Fachtagung zur Flüchtlingsarbeit in Münster

Zekorn: Stärker auf Menschen zugehen, die Flüchtlinge ablehnen

Weihbischof Stefan Zekorn kündigt an, noch mehr auf Menschen zugehen zu wollen, die Flüchtlinge ablehnen. Im Vorfeld der 3. Münsteraner Tage zur Flüchtlingsarbeit betonte Zekorn zugleich, er werde Fremdenfeindlichkeit und populistischen Ansichten entgegentreten: „Wir dürfen uns nicht in einzelne Ecken der Gesellschaft zurückziehen, sondern müssen miteinander diskutieren und Erfahrungen teilen.“

Der Bischöfliche Beauftragte für die Weltkirche im Bistum Münster sagte am Dienstag laut Bischöflicher Pressestelle, zu einem humanitären Umgang mit Flüchtlingen gebe es keine Alternative. Von afrikanischen Flüchtenden habe er gehört, dass sie die Flucht nach Europa aufgrund von Krieg und Hunger in der Heimat als einzige Überlebenschance sähen: „Solange Menschen so denken und keine Perspektive haben, werden sie kommen.“

Kritik an Hafen-Schließungen

Zekorn kritisierte die derzeitige Praxis mancher europäischer Mittelmeerländer, ihre Häfen für Flüchtlinge zu verschließen. Solche Maßnahmen seien „aus menschlicher Sicht nicht akzeptabel“.

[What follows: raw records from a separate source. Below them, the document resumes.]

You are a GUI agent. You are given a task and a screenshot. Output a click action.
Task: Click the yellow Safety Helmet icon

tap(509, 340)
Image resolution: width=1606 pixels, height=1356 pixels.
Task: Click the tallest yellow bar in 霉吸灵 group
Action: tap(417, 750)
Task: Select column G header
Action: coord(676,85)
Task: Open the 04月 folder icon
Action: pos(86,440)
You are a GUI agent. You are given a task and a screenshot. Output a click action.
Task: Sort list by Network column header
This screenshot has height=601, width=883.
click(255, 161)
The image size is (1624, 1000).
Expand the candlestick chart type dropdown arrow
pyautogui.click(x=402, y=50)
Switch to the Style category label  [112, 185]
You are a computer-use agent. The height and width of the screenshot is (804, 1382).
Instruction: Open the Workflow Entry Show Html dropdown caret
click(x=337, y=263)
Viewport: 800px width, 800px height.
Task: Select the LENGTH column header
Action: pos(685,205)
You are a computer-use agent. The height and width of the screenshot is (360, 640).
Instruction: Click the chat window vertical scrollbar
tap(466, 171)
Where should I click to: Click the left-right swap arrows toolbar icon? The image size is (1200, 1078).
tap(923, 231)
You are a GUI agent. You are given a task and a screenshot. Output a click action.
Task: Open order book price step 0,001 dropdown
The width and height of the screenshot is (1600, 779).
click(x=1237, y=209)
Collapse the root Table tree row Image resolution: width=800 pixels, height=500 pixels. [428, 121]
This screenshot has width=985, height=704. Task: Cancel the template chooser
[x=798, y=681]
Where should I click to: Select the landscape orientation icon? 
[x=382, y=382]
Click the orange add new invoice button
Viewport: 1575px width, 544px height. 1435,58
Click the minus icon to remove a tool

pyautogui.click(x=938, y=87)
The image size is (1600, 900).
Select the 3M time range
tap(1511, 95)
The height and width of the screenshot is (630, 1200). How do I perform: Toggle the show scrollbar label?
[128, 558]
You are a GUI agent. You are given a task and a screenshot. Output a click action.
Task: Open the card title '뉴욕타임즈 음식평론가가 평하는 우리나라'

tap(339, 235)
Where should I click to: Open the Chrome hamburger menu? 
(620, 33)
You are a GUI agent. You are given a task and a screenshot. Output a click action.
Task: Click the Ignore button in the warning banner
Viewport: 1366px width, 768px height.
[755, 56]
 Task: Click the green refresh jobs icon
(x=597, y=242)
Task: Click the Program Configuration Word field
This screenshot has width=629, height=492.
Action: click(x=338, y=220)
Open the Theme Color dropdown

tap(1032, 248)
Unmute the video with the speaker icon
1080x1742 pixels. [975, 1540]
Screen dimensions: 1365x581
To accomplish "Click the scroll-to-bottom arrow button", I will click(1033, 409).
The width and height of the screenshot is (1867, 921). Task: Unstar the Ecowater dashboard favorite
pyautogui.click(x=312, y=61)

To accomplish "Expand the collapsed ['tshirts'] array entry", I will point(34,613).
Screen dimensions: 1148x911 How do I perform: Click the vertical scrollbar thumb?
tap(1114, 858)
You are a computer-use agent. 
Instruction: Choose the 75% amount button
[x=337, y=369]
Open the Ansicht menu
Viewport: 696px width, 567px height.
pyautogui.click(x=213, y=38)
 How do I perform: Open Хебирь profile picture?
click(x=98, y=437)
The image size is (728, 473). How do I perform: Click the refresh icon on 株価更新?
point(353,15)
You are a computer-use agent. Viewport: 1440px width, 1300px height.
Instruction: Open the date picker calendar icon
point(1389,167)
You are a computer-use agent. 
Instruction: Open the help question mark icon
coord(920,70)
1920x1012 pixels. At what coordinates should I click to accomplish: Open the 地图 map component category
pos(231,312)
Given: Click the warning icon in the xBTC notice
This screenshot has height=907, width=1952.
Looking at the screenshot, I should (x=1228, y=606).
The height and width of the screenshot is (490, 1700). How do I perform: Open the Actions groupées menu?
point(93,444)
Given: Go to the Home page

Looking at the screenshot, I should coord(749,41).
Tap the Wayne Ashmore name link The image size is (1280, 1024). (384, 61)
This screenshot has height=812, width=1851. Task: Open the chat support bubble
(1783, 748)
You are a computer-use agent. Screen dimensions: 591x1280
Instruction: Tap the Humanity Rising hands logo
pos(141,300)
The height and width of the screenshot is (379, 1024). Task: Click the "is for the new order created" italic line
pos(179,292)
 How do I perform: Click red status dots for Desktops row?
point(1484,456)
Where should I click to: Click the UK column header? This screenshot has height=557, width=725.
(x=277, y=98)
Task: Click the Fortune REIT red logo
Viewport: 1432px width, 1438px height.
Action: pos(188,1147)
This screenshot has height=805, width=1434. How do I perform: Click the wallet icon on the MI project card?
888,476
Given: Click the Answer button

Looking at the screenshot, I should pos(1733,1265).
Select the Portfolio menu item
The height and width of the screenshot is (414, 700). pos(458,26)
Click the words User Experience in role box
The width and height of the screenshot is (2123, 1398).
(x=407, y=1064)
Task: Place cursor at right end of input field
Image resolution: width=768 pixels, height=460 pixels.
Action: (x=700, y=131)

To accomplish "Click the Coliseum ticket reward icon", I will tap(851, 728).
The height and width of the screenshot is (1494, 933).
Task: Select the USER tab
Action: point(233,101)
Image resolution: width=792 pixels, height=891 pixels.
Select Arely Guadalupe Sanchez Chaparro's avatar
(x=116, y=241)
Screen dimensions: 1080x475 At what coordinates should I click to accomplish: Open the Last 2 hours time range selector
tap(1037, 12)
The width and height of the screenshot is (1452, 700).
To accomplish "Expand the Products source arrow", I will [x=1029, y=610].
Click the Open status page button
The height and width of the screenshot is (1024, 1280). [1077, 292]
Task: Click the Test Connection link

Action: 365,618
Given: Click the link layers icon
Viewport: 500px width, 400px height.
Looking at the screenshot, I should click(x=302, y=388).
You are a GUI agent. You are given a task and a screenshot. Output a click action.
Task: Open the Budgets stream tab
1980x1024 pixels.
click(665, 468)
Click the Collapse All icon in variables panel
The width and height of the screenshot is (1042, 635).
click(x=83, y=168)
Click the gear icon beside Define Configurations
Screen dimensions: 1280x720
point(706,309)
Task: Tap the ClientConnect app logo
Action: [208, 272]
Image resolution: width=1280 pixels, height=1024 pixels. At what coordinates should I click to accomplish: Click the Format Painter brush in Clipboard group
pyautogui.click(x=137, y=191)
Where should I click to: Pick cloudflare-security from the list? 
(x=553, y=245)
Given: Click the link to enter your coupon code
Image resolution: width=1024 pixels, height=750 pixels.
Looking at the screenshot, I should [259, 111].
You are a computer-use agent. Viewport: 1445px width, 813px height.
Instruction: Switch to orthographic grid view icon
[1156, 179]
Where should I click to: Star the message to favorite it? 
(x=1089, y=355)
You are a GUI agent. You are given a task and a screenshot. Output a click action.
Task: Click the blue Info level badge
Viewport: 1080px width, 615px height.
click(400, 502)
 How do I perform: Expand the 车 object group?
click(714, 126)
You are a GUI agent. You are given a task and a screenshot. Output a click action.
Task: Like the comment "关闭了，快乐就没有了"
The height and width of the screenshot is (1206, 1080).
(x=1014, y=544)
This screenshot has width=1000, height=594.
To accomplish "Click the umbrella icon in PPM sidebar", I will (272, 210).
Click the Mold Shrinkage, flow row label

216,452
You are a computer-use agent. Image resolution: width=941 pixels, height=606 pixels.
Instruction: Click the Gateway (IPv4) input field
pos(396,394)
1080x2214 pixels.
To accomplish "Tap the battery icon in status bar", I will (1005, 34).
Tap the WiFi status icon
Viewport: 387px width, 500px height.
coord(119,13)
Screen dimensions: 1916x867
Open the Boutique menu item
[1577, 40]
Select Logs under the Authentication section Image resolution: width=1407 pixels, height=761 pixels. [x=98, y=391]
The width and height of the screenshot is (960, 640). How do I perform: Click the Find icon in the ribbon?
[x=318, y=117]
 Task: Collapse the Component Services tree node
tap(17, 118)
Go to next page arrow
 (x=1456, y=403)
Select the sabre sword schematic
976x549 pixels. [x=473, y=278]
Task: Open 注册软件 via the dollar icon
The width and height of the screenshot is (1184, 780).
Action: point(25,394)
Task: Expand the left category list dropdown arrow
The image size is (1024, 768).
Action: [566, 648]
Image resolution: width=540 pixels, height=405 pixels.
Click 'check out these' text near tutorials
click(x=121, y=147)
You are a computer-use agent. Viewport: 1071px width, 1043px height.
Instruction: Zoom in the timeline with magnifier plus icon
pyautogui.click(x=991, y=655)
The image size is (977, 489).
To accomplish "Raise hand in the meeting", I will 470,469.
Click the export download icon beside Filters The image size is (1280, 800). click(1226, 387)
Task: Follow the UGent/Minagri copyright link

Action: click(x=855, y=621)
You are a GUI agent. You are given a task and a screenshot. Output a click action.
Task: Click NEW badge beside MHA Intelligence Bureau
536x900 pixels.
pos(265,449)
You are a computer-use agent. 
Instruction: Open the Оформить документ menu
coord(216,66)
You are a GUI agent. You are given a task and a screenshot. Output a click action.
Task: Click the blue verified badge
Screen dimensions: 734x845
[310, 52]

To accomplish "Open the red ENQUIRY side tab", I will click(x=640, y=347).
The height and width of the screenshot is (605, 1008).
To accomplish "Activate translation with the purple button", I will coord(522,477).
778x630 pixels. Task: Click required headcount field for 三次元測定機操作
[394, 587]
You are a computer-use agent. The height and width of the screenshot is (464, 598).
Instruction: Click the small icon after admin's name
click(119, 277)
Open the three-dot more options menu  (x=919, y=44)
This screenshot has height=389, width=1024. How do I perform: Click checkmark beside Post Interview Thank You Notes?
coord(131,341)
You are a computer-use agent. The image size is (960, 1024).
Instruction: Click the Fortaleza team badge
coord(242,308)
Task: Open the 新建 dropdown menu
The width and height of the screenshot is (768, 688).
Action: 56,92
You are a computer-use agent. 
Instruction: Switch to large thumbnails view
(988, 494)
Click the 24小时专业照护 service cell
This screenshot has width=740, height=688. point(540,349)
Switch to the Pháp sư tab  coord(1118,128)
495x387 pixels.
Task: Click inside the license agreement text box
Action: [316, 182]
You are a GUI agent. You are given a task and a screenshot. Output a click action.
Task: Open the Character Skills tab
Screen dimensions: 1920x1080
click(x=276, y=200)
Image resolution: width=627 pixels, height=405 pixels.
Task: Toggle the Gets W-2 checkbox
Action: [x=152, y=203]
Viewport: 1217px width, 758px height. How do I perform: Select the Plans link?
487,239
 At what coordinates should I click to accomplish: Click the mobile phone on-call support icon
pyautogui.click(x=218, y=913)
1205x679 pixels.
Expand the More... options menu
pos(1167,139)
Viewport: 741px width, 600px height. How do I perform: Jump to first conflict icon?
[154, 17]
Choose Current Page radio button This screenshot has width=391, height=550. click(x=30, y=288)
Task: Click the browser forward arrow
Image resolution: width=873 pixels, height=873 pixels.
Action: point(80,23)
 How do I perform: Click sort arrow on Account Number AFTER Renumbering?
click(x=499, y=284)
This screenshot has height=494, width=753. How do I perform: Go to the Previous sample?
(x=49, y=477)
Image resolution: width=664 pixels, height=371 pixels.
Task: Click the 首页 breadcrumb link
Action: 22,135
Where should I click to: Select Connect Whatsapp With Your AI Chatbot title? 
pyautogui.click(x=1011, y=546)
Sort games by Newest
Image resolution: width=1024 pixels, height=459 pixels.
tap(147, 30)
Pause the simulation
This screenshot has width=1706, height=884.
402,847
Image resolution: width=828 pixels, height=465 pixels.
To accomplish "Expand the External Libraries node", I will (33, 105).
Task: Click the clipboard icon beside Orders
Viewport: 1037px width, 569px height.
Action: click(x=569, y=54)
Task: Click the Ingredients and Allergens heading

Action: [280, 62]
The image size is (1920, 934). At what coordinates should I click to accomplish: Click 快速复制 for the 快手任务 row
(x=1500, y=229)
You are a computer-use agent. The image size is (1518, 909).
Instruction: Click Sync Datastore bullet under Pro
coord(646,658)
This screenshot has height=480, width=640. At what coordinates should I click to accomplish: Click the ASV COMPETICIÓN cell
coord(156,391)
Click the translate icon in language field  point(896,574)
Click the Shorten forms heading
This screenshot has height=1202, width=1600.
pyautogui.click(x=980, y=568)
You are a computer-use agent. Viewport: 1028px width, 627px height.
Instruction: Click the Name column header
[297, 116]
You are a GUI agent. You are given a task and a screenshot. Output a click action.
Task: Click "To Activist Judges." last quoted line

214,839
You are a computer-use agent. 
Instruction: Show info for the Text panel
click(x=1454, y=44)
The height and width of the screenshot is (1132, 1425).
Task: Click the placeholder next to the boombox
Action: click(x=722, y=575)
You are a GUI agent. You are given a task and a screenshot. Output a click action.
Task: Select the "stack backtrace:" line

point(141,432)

Deutschland habe bereits 2015 und 2016 viele Flüchtlinge aufgenommen. Andere Länder hätten noch Potenzial. Allerdings sei ein Zustandekommen einer europäischen Lösung derzeit wohl nicht realistisch.

Tagung ab Mittwoch in Münster

Zekorn appellierte an die europäischen Staaten, noch deutlicher die Fluchtursachen in den Herkunftsländern zu bekämpfen. Neben einer Unterstützung von Bildung und Wirtschaft müssten sie mit den dortigen Regierungen über Korruption, Transparenz und Rechtsstaatlichkeit ins Gespräch kommen. Auch brauche es „kreative Lösungen“ etwa für einen Wiederaufbau in Syrien.

Die 3. Münsteraner Tage zur Flüchtlingsarbeit finden von Mittwoch bis Samstag statt. An der Fachtagung der Caritas nehmen Asylverfahrensberater, Flüchtlingssozialberater und andere Experten teil, die in der Arbeit für Schutzsuchende tätig sind. Themen sind etwa Aufenthaltsrecht, Abschiebung, Familiennachzug von Flüchtlingen sowie Integration in den Arbeitsmarkt.